Il y a des victoires qu’on calcule, et il y a celles qu’on ressent. Celle de Sigrid Haugset appartient à la seconde catégorie. Depuis le départ de ce Tour de France Femmes, le 1er août, on vibre et on transpire avec les coureuses. Encore davantage avec celles qui nous surprennent et nous touchent alors qu’on les connaissait à peine – voire pas du tout- quelques heures auparavant. Sigrid Haugset en fait partie : 27 ans, une première saison seulement au sein d’une équipe World Tour, et soudain, dans le Col de la Faucille, lors de la 3e étape, cette idée folle : partir seule, sans savoir si le peloton reviendra.

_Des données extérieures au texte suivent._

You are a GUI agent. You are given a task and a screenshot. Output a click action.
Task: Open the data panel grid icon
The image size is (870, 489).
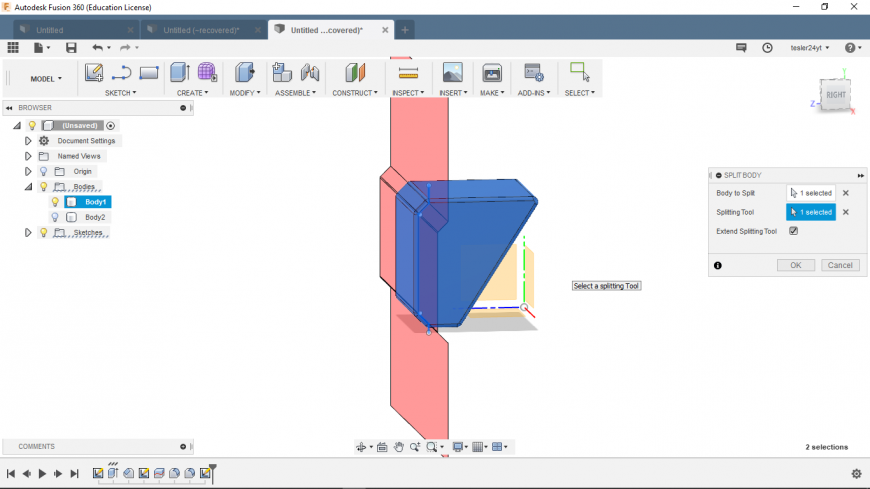point(13,47)
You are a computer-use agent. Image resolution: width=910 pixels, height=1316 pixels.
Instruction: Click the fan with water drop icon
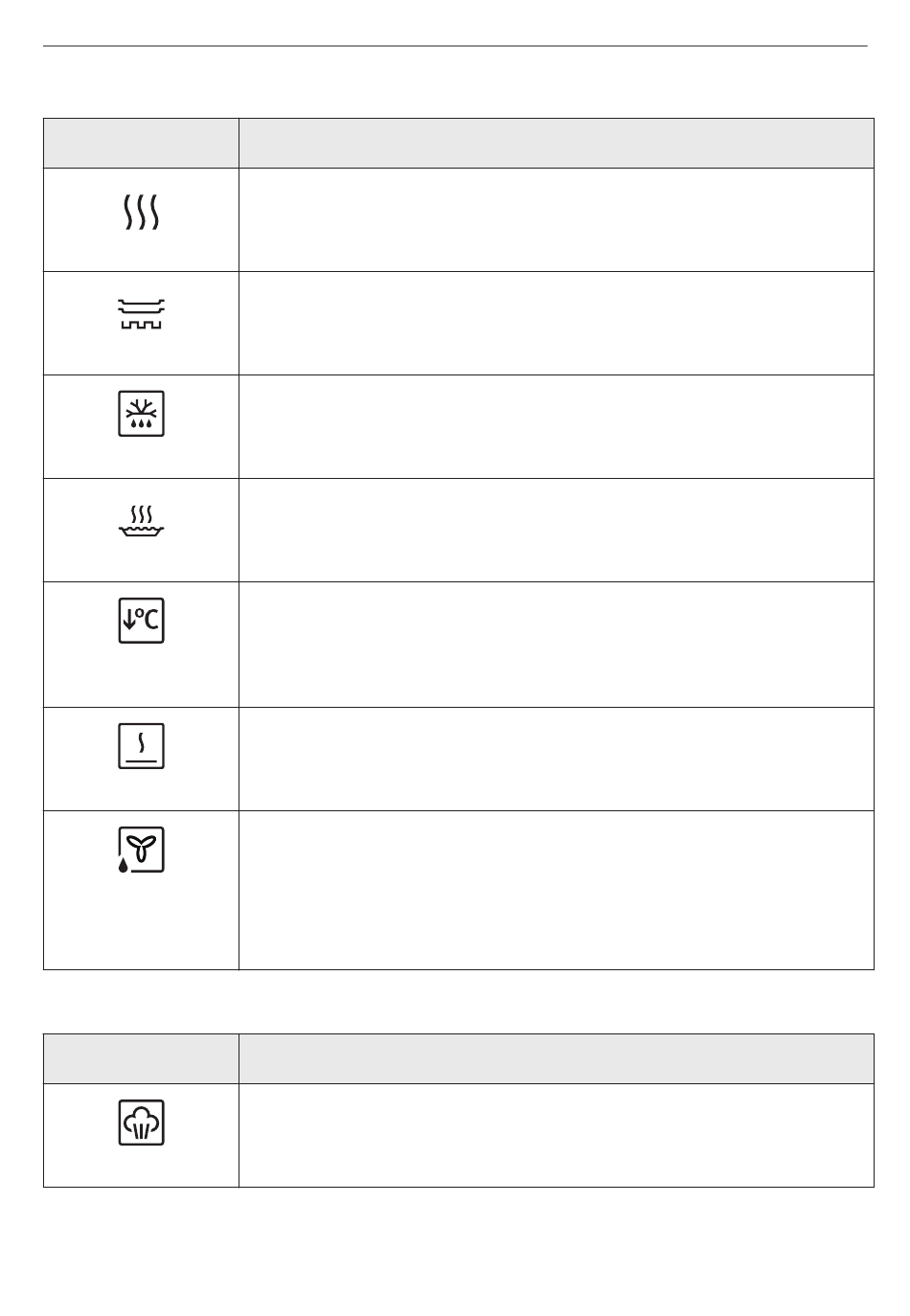(x=141, y=850)
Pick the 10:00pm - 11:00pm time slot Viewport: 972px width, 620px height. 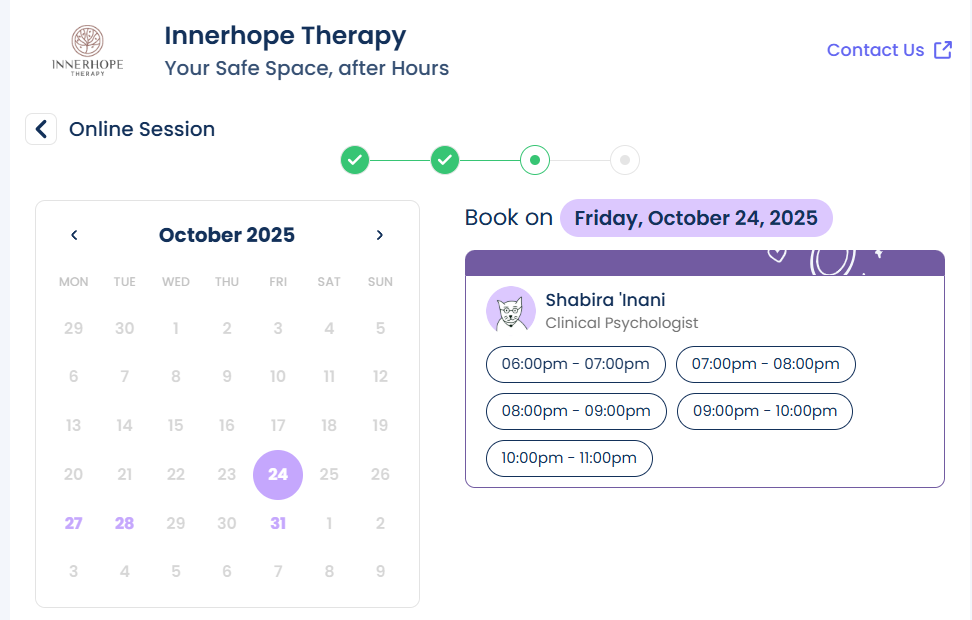pos(569,458)
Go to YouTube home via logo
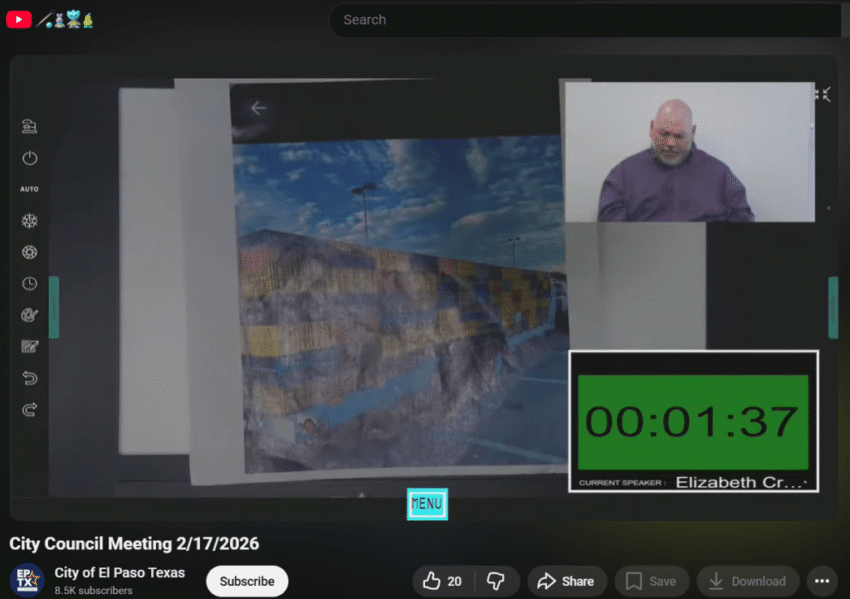850x599 pixels. click(x=19, y=19)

Il ne reviendra pas.
Lotte Kopecky s’est lancée à sa poursuite, l’a même recollée à dix secondes à douze kilomètres de la ligne, avant de craquer à son tour. Sigrid Haugset a résisté jusqu’au bout, seule face au Jura, et repart de Poligny en jaune.
Avant elle, il y avait eu Lorena Wiebes, injouable. Deux victoires au sprint en deux jours, une autorité presque tranquille. Hier, la Néerlandaise a payé cash le profil accidenté de l’étape : lâchée dès les premiers kilomètres du Col de la Faucille, elle a terminé à près de dix-huit minutes, le maillot jaune s’envolant avec elle.
Et puis il y a Océane Mahé, maillot à pois dès la première étape, elle qui roule sous les couleurs d’une petite structure loin des budgets XXL. Une preuve de plus que ce Tour laisse une place à celles qu’on n’attend pas.
Derrière, les grandes favorites se sont neutralisées plus qu’elles ne se sont affrontées : Demi Vollering, Kim Le Court, Pauline Ferrand-Prévot, Elisa Longo Borghini, Kasia Niewiadoma-Phinney, Marlen Reusser franchissent la ligne ensemble, à 2’48 de la nouvelle maillot jaune. Rien n’est perdu pour elles, mais rien n’est acquis non plus.
Trois étapes, une leçon : dans ce Tour, la place se gagne, elle ne se réserve pas.